Saturday, March 7, 2009

Acceptable Risk


Acceptable Risk
Robin Cook
Pages: 385, Category: Fiction
Publisher: Berkeley
Robin Cook excels in medical thrillers and ‘Acceptable Risk’ is no exception. In a clever way of mingling history with medicine and reason, Cook keeps the readers continually thrilled until they reach the back cover.
Elizabeth Stewart was hanged in 1692 for witchcraft which was alleged and proved by popular will on unsuspecting victims who don’t tow the official line. The reason for the accusation was the hallucinations visited on her and other children who ate what she prepared. Also, Elizabeth gave birth to a much deformed baby which looked like the devil and was still born. After a brief trial, she was hanged.

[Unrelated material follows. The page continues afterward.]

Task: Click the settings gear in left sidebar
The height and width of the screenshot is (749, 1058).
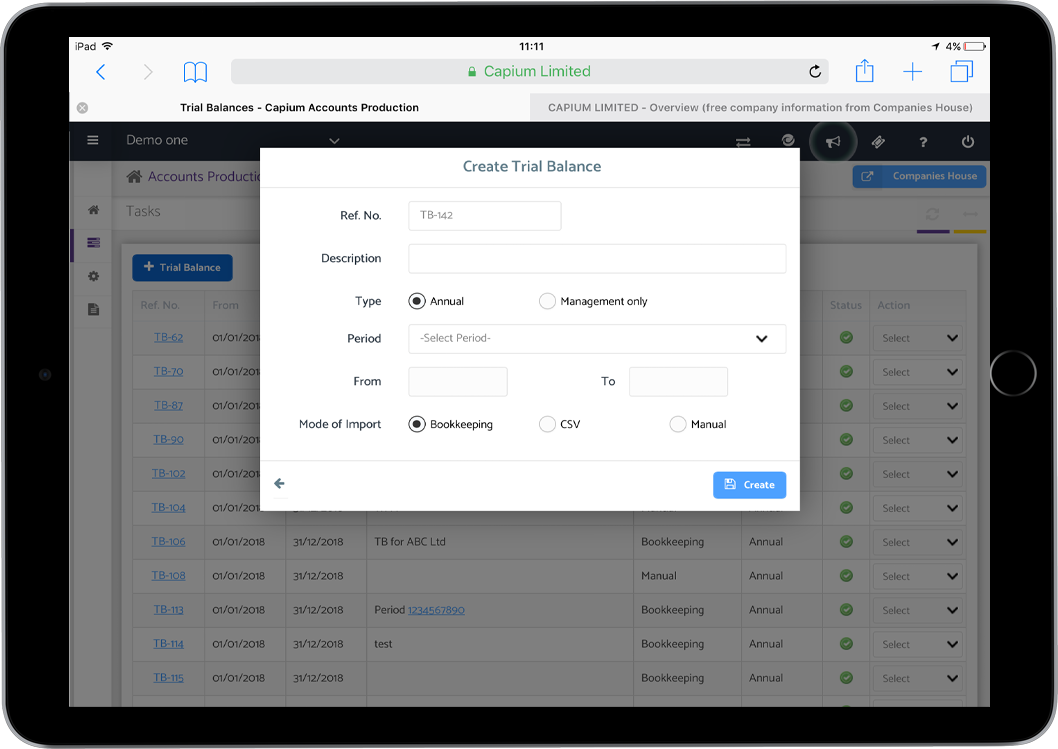Action: [93, 276]
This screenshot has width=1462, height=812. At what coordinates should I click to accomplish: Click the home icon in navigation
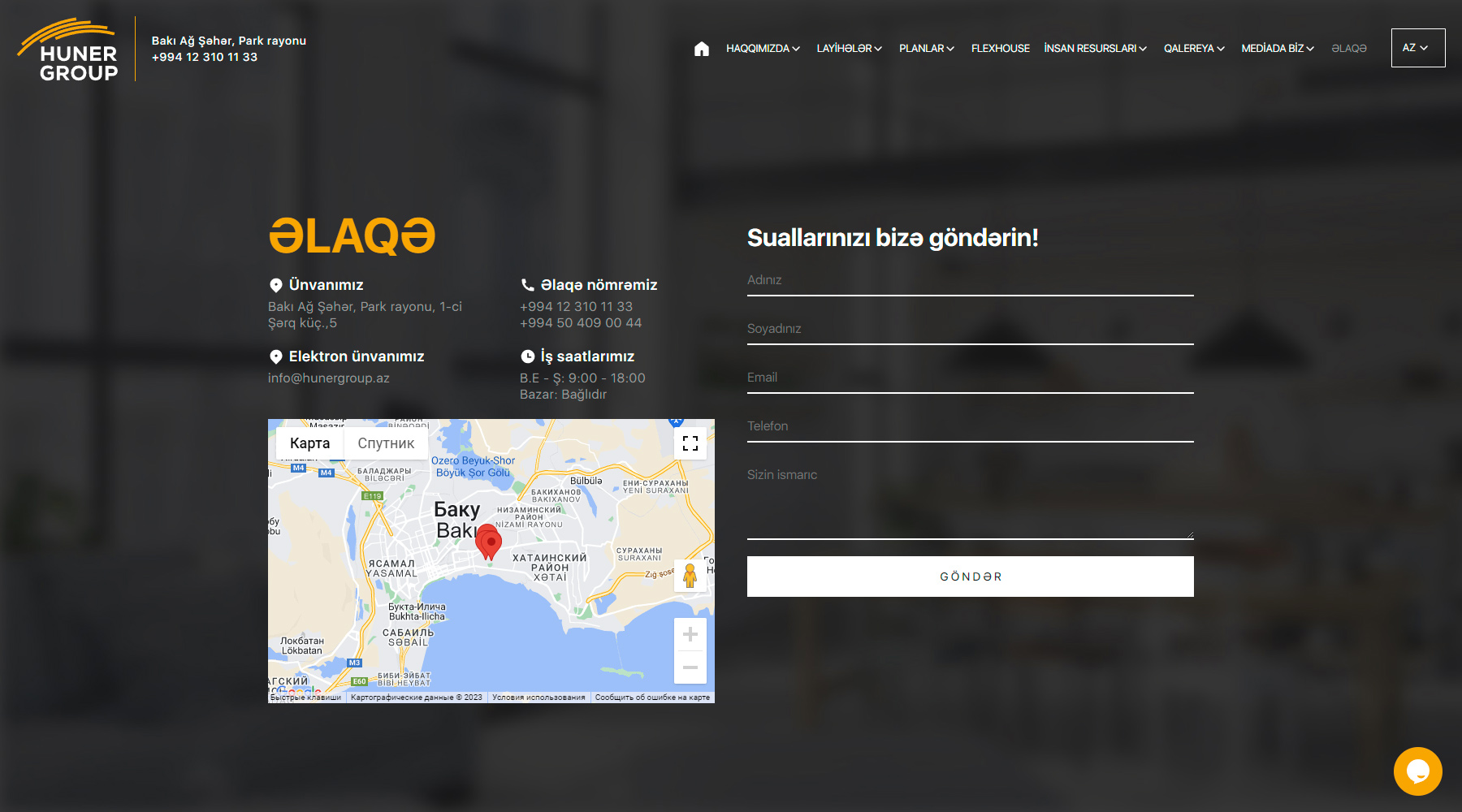tap(702, 49)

Three centuries later, in 1994, one successor of the Stewart family, Kimberley Stewart and her friend Edward suspects some scientific reason behind the whole episode of hallucinations and Edward managed some samples from an old cellar. Subjecting it to a thorough test, he found that there was an alkaloid which stimulates the brain much and heightens overall working of the brain. This was thought to be a panacea for stress, shyness and other personality related problems. He forms a company, hires some experts and starts running clinical trials on himself and colleagues since all toxicity tests were proved to be negative for the drug.
However, an important side effect was missed by the researchers. The locality soon began to find mutilated and half eaten carcasses of animals and acts of animal vandalism. Unknown to themselves, the researchers were indulging such wanton acts going down to animal levels. This was explained to be because of the accumulation of the drug in the paths of upper brain to the limbic system of the brain which controls movement. In the end, the animalized researchers pursue Kimberley and in the ensuing mayhem, the castle on they resides catches fire and all but two of the scientists are killed.
Blind acceptance of potentially dangerous drugs and the problems of taking personality altering drugs are the two issues raised in the book and Cook has done a wonderful job in presenting it in an absorbing manner.